On those systems CPU load is the percentage of time spent running tasks. ESP8266 has no "tasks" as such* hence the only sensible figure you could get using that argument is 0% - ALL the CPU power is available to you. (*I'm excluding the "background" WiFi and any RTOS SDK for the sake of simplicity). Another argument is that since yours is the only code and is always running, the load is always 100%
So the first question must be: "what are you trying to measure / show"?
If the answer is to show how much time is my cpu doing "useful work" then YOU must define what "useful work" is. No MCU or software framework can know that - which is why there is no standard or "easy" way to do this, because it's user-defined.
I have firmware that does something like this and even shows a rolling graph in the web UI...but the firmware includes its own scheduler, so I have a useful metric: Tsched / Tloop *100 i.e. the percentage of time spent in scheduled tasks as a proportion of time in the main loop NOT running a scheduled task.
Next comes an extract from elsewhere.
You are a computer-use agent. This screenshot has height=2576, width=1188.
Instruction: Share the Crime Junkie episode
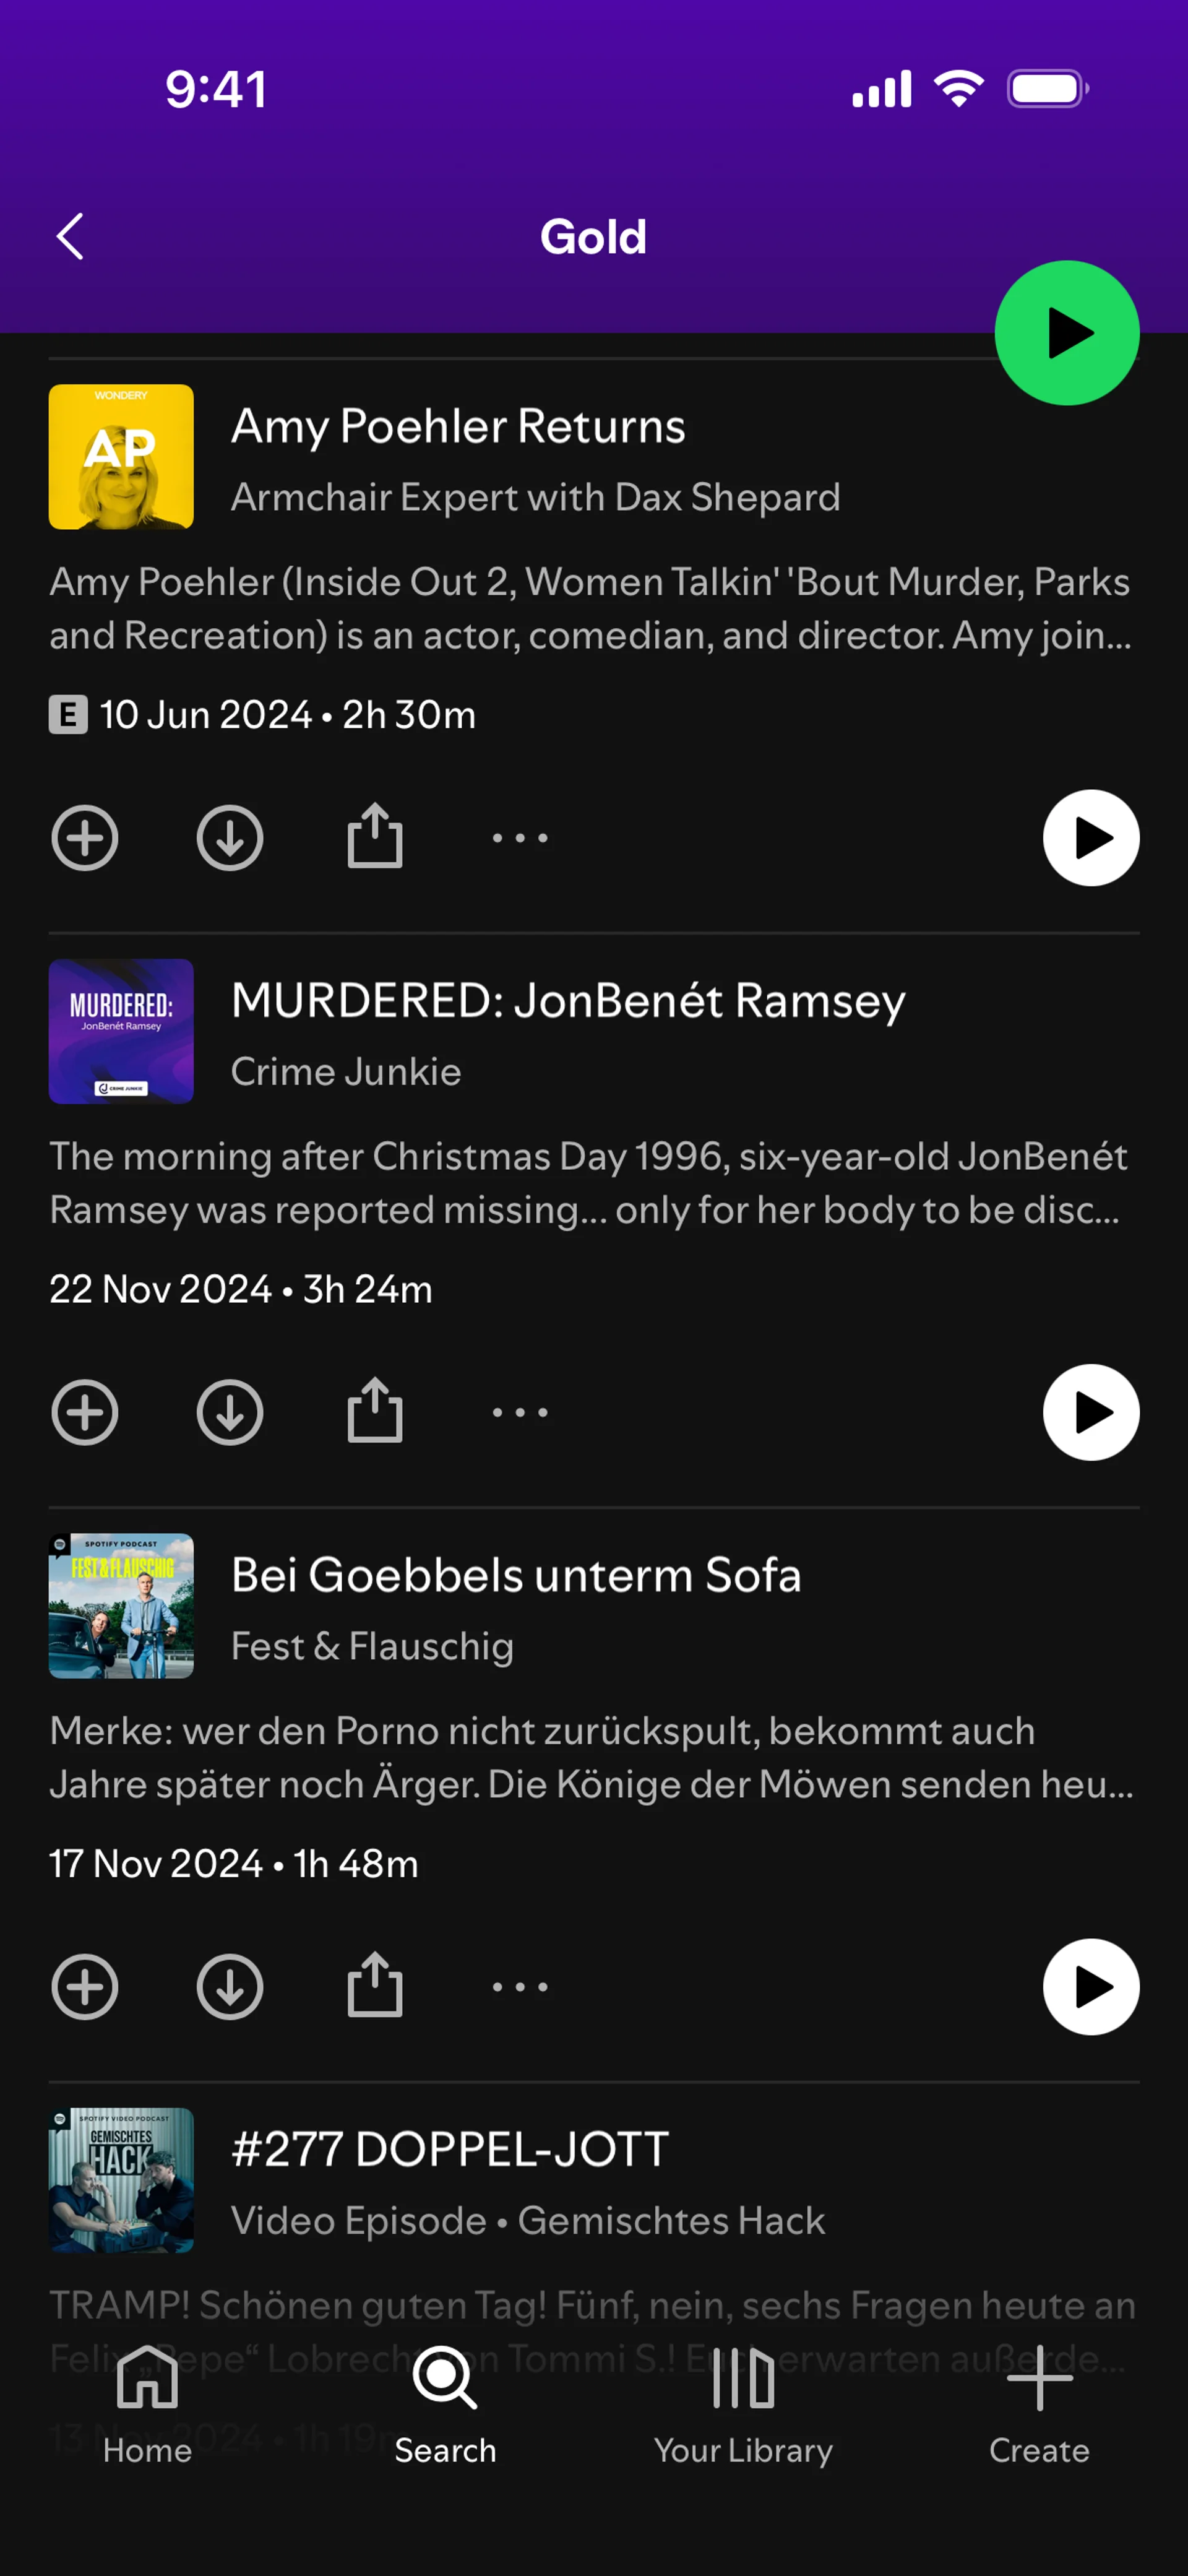click(x=375, y=1410)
In effect the main loop becomes the "idle" task. (See video https://www.youtube.com/watch?v=i9hjpYnfQoc @ 4:00 onwards. N.B. The firmware no longer includes CPU% mainly because there are much better / more useful metrics)
But see what just happened there - I am talking again about task scheduling and idle time: like an OS. It is only in this context that the question makes any sense at all. With just your own code, the question is meaningless - hence perhaps why there have been no answers - the simple truth is: there isn't one!
I suspect what the OP is asking is how to measure the amount of time spent inside certain functions, i.e. real-time profiling. he will need to "instrument" those functions and maintain his own figures - there is no automatic way to do this. If he takes the difference between cycle count on entry and exit then he can comparte this with max possible cycles in a given "time slice" by knowing the clock speed and can thus show % of CPU used by the instrumented functions (only) in that time slice. He would also need to ensure that all function exit points were timed, or that there was always a single common exit point.
This would require something like a Ticker function once per second (the actual length of the slice is irrelevant) and a global variable cyclesUsed. Each instrumented function adds its own no. of cycles used (Ccount EXIT - Ccount ENTRY) to the global. On each tick, calculate the proportion of used cycles vs total available cycles in one time slice. If he wanted accurate values he would also need to subtract the number of cycles used by the ticker function and % calculation. If he doesn't care about accuracy, then it again begs the question: what is he trying to measure and why?
So while that is a working exmaple of real-time profiling, the figure it produces is not very helpful as... what can you do with it? what differences / changes can you make based upon it? what is it actually telling you? It tells you nothing about true CPU load unless you a) instrument every single function b) edit the whole body of the ESP core to instrument all those functions too.
I hope this helps explain the difficulties in answering the question. The only better answers will come when we know what the OP thinks he wants to measure.